Auf dem Weg zum Piazza di Spagnia hat Dani’s geschultes Auge ein nettes Weinlokal ausfindig gemacht, wo wir den 2. Tag bei einer Flasche sizilianischem Wein ausklingen ließen.

Tag 3

Am Sonntag sind wir eigentlich vom Hotel gleich zum Flughafen, von wo Dani dann nach Frankfurt und gleich weiter nach Shanghai geflogen ist. An dieser Stelle wünsche ich dir alles Gute für die nächsten Monate und ich freue mich schon auf ein Wiedersehen im Jänner, Februar oder wann auch immer! ;-)

Ich bin dann wieder mit dem Zug zurück nach Rom und hab mir noch ein paar Dinge angesehen, die wir gemeinsam nicht mehr geschafft haben. Zuerst bin vorbei am Piazza del Quirinale zur Fontana di Trevi. Dort hab ich mal schnell eine Münze über die Schulter in den Brunnen geworfen und mich die Touristenmassen zur spanischen Treppe gekämpft. Von dort bin ich zur Villa Medici und in den dazugehörenden Park.
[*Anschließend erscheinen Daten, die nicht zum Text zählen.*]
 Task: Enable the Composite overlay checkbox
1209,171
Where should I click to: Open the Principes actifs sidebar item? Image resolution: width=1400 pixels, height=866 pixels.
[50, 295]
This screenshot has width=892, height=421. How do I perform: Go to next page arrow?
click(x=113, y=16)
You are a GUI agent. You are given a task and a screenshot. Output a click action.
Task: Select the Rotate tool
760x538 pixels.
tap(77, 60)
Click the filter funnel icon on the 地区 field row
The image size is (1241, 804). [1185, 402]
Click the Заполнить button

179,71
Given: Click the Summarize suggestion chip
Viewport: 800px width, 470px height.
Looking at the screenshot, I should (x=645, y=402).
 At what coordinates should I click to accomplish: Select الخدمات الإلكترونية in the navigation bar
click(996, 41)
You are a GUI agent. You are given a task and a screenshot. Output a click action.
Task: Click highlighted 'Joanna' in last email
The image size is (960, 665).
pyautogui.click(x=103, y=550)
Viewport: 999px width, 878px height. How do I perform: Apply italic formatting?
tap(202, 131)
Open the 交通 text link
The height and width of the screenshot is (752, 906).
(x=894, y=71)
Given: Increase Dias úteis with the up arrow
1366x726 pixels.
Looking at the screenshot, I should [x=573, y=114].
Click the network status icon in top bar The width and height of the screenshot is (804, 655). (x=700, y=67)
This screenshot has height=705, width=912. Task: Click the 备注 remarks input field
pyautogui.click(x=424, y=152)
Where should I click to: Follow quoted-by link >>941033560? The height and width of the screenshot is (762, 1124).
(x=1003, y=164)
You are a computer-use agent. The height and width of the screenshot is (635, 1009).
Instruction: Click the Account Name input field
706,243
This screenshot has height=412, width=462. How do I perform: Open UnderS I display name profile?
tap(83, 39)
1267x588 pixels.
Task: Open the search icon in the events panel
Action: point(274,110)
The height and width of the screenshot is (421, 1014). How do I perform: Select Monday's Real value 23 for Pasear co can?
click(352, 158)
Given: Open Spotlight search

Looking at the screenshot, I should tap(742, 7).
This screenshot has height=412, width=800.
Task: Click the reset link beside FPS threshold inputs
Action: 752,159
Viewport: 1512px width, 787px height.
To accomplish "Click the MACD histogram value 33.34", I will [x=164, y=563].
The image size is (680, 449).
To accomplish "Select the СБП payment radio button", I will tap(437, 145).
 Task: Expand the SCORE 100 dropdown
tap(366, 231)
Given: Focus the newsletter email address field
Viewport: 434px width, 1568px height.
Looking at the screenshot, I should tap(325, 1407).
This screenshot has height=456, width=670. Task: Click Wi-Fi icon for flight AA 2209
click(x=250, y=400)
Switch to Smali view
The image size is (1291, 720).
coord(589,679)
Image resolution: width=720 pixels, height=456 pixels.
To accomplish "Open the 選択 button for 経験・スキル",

Im Park hab ich mir überlegt was ich noch ansehen könnte und beschlossen einfach dort zu bleiben und mir den Nachmittag mit dem mitgenommenen Hörbuch “Illuminati” von Dan Brown zu vertreiben. Ich muss sagen, dass dies irgendwie eine coole Idee war. Mitten in Rom der Geschichte von Robert Langdon zu lauschen und die Tage davor die Schauplätze selbst besucht zu haben hat schon was.

Bevor ich mit dem Zug wieder nach Hause bin, hab ich mir noch mal ein italienisches Essen gegönnt, um danach in einem Abteil mit 4 Chinesen und einer amerikanischen Studentin mit dem Nachtzug wieder nach Hause zu fahren. Die Fahrt war eigentlich recht kurzweilig. Bevor die Nacht die Landschaft in Dunkelheit gehüllt hat, konnte ich noch die italienische Landschaft geniessen, nebenbei habe ich mit den sehr netten Chinesen und der Amerikanerin unterhalten.

Um 4:15 bin ich dann in Villach angekommen, wo ich dann eine Weile durch meine alte Heimat geschlendert bin, mir eine aktuelle Zeitung besorgt habe und mir im Wettkaffee am Bahnhof ein Frühstück gegönnt habe und mich über die aktuellen Weltgeschehnisse informiert habe. Danach ging es wieder zurück nach Hause.

Die Reise war wirklich super und ich bin sehr froh, dass sich so eine günstige Gelegenheit ergeben hat und ich mich Dani anhängen konnte. Man sieht hier wieder, dass man die Gelegenheiten einfach nutzen muss, manche Dinge gehen so einfach wenn man nur bereit ist sie zu machen. Rom hat mich schwer beeindruckt und es war eine rundum gelungene Reise.